→ 本文抜粋
女がテヘランの街を車で走り、固定されたデジタル・ビデオが車内を撮影する。監督やスタッフは同乗していない。嘘みたいにシンプルな手法の「隠し撮り風映画」だ。

彼女の息子、姉、老女、娼婦らが助手席に乗り込み、会話を交わす。「10話」から始まるからラストが「1話」。カウントダウンによって期待が高まり、オチもあるから、ちっともドキュメンタリーらしくはない。手法に関しては究極のミニマリズムなのに、監督の意図がムンムンだ。

息子を除き、助手席に座るのはすべて女。しかもほとんどが「うまくいっていない女」。彼女自身は、アートなお仕事をするバツイチの自立した美人である。

これがイランの現実?そうなのかもしれない。だけど、もっと何かあるはずでしょう、日本の女が驚くようなきらめく細部が。この映画に登場するのは、オーソドックスな話ばかりなのだ。女は失恋するとなかなか立ち直れなかったり、髪を剃っちゃったり、娼婦になっちゃったり・・・驚きがないのがこの映画の驚きで、上から見下したようなおやじっぽい視線を、主役の彼女に代弁させている感じが不快。ゴダールみたいに監督自身がぐちぐち説教する映画のほうがタチがいい。

救いは、彼女の息子が10話中4話に登場すること。彼の元気な表情が映ると、それだけでほっとする。母との会話にうんざりして外に飛び出しちゃったりする彼だが、実のところ、この映画の説教くささに耐えられないのだと思う。それを素直に暴いてしまう唯一の存在。結果的にこの映画は、子供の使い方が圧倒的にうまいキアロスタミらしい作品になっているし、やたらと作り込みの目立つイラン映画らしい作品でもある。

さて、私はその後、ドキュメンタリーのお手本のような映画を見てしまった。フレデリック・ワイズマン「DV―ドメスティック・バイオレンス」である。夫の暴力に耐えかねた女が駆け込むDV保護施設を中心にカメラが回され、演出も脚本もナレーションもない。必要な情報はすべて自然な形で語られる。職員も被害者も真剣だ。被害者の女たちが、カメラを気にせずに語るなんてありえないだろうと普通は思うし、撮影許可が下りないだろうとも想像する。でも、できるのだ。

→ 練習問題
**a)** この映画評によると、彼女の息子は10話のうち何話に登場しますか。
**b)** この映画評の「救いは、彼女の息子が10話中」から「ラン映画らしい作品でもある。」までを、そのまま書き写してください。
**c)** この映画評では、この映画がちっともドキュメンタリーらしくないとされています。その理由を1～3文で説明してください。
次の項目は、この映画評とは別の出典から採られたものです。

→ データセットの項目
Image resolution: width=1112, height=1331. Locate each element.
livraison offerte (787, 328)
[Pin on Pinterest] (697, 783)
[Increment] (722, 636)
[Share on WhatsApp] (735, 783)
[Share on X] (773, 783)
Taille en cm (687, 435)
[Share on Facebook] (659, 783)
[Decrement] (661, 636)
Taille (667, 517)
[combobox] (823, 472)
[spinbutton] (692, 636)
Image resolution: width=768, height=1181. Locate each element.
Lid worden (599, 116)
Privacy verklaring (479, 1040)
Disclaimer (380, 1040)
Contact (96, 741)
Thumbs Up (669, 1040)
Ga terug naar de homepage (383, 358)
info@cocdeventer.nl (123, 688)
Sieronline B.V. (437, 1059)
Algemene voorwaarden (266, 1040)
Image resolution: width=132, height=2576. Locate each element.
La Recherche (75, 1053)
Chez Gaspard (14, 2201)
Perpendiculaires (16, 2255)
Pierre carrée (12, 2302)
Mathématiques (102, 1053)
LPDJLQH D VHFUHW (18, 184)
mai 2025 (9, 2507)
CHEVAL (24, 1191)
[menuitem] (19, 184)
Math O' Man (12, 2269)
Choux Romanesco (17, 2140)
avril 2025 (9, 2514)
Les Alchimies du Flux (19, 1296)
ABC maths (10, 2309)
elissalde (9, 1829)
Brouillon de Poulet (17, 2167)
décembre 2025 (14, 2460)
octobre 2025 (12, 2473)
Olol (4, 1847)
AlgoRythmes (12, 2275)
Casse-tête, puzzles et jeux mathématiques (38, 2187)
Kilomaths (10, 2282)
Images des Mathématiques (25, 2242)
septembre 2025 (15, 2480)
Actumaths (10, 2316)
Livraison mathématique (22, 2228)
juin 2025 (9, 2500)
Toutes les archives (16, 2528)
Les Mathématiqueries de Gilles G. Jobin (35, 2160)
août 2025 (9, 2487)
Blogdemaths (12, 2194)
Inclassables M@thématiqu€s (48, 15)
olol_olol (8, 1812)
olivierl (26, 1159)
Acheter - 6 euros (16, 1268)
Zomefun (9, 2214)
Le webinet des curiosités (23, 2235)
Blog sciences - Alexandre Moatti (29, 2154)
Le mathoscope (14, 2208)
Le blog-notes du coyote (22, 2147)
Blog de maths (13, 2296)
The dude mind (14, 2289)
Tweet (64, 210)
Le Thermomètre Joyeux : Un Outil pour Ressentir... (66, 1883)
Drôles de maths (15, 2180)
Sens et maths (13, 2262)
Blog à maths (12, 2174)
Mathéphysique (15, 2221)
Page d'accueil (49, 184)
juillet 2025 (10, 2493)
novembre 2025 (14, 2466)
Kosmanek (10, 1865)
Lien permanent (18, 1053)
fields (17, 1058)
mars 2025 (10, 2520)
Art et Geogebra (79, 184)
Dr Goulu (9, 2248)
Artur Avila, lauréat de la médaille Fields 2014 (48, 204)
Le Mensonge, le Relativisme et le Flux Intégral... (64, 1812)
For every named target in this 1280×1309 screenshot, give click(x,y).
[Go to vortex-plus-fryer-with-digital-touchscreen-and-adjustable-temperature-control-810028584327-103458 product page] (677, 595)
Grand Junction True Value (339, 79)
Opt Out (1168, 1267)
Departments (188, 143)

→ 解答
**a)** 4話に登場します。

**b)**
救いは、彼女の息子が10話中4話に登場すること。彼の元気な表情が映ると、それだけでほっとする。母との会話にうんざりして外に飛び出しちゃったりする彼だが、実のところ、この映画の説教くささに耐えられないのだと思う。それを素直に暴いてしまう唯一の存在。結果的にこの映画は、子供の使い方が圧倒的にうまいキアロスタミらしい作品になっているし、やたらと作り込みの目立つイラン映画らしい作品でもある。

**c)** 「10話」から始まって「1話」で終わるカウントダウンによって期待が高まり、さらにオチもあるためです。